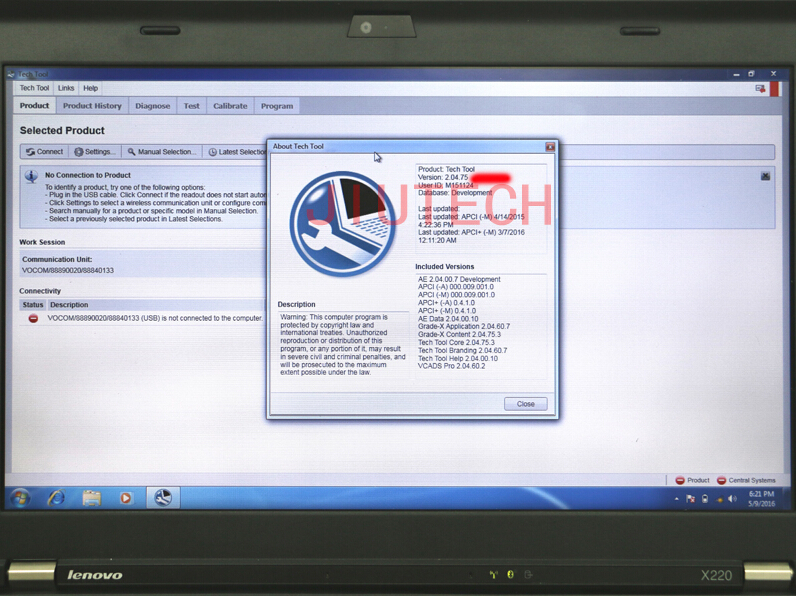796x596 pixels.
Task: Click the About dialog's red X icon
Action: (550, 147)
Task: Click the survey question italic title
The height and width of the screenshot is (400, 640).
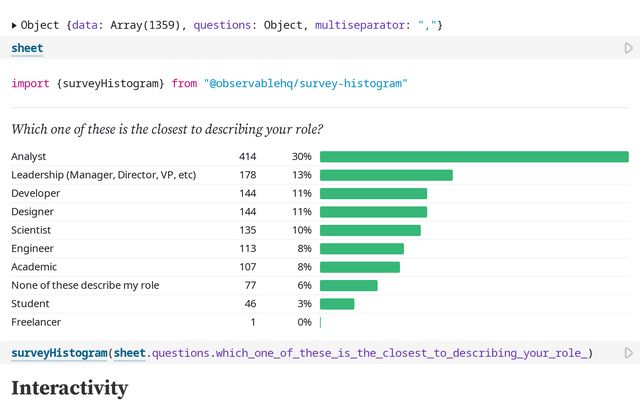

- _WORK REQUEST_
Leave the pictures out, and retype exactly the lines from the one containing "Task: Click the survey question italic title" through the last line of the entries above, both included.

- _OUTPUT FOR THIS EXERCISE_
Task: Click the survey question italic title
The height and width of the screenshot is (400, 640).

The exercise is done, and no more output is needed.